======== Material for this task

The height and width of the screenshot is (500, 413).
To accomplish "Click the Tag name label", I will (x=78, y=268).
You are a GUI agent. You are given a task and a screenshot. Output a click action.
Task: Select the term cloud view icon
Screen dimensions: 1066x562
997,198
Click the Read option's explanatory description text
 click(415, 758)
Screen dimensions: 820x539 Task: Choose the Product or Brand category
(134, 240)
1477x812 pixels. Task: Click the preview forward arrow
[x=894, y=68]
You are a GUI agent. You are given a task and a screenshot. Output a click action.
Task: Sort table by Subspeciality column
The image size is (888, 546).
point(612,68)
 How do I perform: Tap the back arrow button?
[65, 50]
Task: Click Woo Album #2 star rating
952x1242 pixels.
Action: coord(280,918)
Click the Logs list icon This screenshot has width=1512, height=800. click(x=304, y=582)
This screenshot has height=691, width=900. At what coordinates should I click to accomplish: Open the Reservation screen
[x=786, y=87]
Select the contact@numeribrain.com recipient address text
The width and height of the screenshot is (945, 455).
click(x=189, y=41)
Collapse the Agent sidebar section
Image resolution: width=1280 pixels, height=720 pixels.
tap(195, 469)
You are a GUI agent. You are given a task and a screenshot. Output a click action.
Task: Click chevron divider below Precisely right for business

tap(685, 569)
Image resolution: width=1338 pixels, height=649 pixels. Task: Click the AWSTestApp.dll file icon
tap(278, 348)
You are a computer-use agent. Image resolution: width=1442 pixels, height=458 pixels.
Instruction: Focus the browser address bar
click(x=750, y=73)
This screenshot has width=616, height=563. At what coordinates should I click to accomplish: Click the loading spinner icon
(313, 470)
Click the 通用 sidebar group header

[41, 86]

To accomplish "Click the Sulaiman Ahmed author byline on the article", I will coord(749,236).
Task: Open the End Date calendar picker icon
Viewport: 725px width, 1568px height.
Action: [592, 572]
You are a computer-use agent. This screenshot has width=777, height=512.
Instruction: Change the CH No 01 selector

================

» **Work instruction**
Scan the listing above and tally the lines that include the string "computer". Write the total and nothing more.

» **Task solution**
2